## Begin Available data

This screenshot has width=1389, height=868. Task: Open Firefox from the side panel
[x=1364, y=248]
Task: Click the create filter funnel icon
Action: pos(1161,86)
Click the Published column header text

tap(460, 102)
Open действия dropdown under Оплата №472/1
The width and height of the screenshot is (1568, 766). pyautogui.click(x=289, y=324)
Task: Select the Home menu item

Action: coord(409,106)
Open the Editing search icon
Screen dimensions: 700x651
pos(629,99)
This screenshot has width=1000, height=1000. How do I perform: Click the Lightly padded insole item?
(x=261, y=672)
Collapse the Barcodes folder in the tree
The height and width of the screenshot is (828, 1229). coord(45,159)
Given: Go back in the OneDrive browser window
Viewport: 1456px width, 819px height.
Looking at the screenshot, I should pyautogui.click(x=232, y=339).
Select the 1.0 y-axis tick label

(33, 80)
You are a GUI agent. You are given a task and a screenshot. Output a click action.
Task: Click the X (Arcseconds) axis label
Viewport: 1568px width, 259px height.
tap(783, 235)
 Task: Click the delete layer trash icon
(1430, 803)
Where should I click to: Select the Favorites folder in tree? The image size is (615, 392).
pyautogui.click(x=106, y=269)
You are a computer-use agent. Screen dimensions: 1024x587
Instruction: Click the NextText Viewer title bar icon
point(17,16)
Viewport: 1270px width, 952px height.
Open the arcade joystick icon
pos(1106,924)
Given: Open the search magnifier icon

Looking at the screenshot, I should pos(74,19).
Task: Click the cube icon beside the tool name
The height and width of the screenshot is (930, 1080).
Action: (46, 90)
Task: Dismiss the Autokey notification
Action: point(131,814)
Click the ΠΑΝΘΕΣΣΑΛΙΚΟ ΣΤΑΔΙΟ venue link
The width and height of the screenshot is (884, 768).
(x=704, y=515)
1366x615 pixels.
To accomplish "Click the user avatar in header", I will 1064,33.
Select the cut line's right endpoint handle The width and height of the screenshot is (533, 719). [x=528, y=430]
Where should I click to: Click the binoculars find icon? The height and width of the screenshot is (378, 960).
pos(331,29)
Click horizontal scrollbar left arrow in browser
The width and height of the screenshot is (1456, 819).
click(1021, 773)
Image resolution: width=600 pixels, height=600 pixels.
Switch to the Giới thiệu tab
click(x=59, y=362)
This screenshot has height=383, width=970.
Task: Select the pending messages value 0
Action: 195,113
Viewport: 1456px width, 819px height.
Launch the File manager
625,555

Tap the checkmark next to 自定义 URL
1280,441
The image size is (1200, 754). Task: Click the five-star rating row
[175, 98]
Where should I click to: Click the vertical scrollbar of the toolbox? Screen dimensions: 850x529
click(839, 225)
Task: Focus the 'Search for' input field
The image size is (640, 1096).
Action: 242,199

## End Available data

▶ [Problem]:
Convert the material above into a Markdown table with the columns Index and Content. Give each nonblank line its own numbered row and leave out blank lines.

▶ [The solution]:
| Index | Content |
|---|---|
| 1 | This screenshot has width=1389, height=868. Task: Open Firefox from the side panel |
| 2 | [x=1364, y=248] |
| 3 | Task: Click the create filter funnel icon |
| 4 | Action: pos(1161,86) |
| 5 | Click the Published column header text |
| 6 | tap(460, 102) |
| 7 | Open действия dropdown under Оплата №472/1 |
| 8 | The width and height of the screenshot is (1568, 766). pyautogui.click(x=289, y=324) |
| 9 | Task: Select the Home menu item |
| 10 | Action: coord(409,106) |
| 11 | Open the Editing search icon |
| 12 | Screen dimensions: 700x651 |
| 13 | pos(629,99) |
| 14 | This screenshot has width=1000, height=1000. How do I perform: Click the Lightly padded insole item? |
| 15 | (x=261, y=672) |
| 16 | Collapse the Barcodes folder in the tree |
| 17 | The height and width of the screenshot is (828, 1229). coord(45,159) |
| 18 | Given: Go back in the OneDrive browser window |
| 19 | Viewport: 1456px width, 819px height. |
| 20 | Looking at the screenshot, I should pyautogui.click(x=232, y=339). |
| 21 | Select the 1.0 y-axis tick label |
| 22 | (33, 80) |
| 23 | You are a GUI agent. You are given a task and a screenshot. Output a click action. |
| 24 | Task: Click the X (Arcseconds) axis label |
| 25 | Viewport: 1568px width, 259px height. |
| 26 | tap(783, 235) |
| 27 |  Task: Click the delete layer trash icon |
| 28 | (1430, 803) |
| 29 | Where should I click to: Select the Favorites folder in tree? The image size is (615, 392). |
| 30 | pyautogui.click(x=106, y=269) |
| 31 | You are a computer-use agent. Screen dimensions: 1024x587 |
| 32 | Instruction: Click the NextText Viewer title bar icon |
| 33 | point(17,16) |
| 34 | Viewport: 1270px width, 952px height. |
| 35 | Open the arcade joystick icon |
| 36 | pos(1106,924) |
| 37 | Given: Open the search magnifier icon |
| 38 | Looking at the screenshot, I should pos(74,19). |
| 39 | Task: Click the cube icon beside the tool name |
| 40 | The height and width of the screenshot is (930, 1080). |
| 41 | Action: (46, 90) |
| 42 | Task: Dismiss the Autokey notification |
| 43 | Action: point(131,814) |
| 44 | Click the ΠΑΝΘΕΣΣΑΛΙΚΟ ΣΤΑΔΙΟ venue link |
| 45 | The width and height of the screenshot is (884, 768). |
| 46 | (x=704, y=515) |
| 47 | 1366x615 pixels. |
| 48 | To accomplish "Click the user avatar in header", I will 1064,33. |
| 49 | Select the cut line's right endpoint handle The width and height of the screenshot is (533, 719). [x=528, y=430] |
| 50 | Where should I click to: Click the binoculars find icon? The height and width of the screenshot is (378, 960). |
| 51 | pos(331,29) |
| 52 | Click horizontal scrollbar left arrow in browser |
| 53 | The width and height of the screenshot is (1456, 819). |
| 54 | click(1021, 773) |
| 55 | Image resolution: width=600 pixels, height=600 pixels. |
| 56 | Switch to the Giới thiệu tab |
| 57 | click(x=59, y=362) |
| 58 | This screenshot has height=383, width=970. |
| 59 | Task: Select the pending messages value 0 |
| 60 | Action: 195,113 |
| 61 | Viewport: 1456px width, 819px height. |
| 62 | Launch the File manager |
| 63 | 625,555 |
| 64 | Tap the checkmark next to 自定义 URL |
| 65 | 1280,441 |
| 66 | The image size is (1200, 754). Task: Click the five-star rating row |
| 67 | [175, 98] |
| 68 | Where should I click to: Click the vertical scrollbar of the toolbox? Screen dimensions: 850x529 |
| 69 | click(839, 225) |
| 70 | Task: Focus the 'Search for' input field |
| 71 | The image size is (640, 1096). |
| 72 | Action: 242,199 |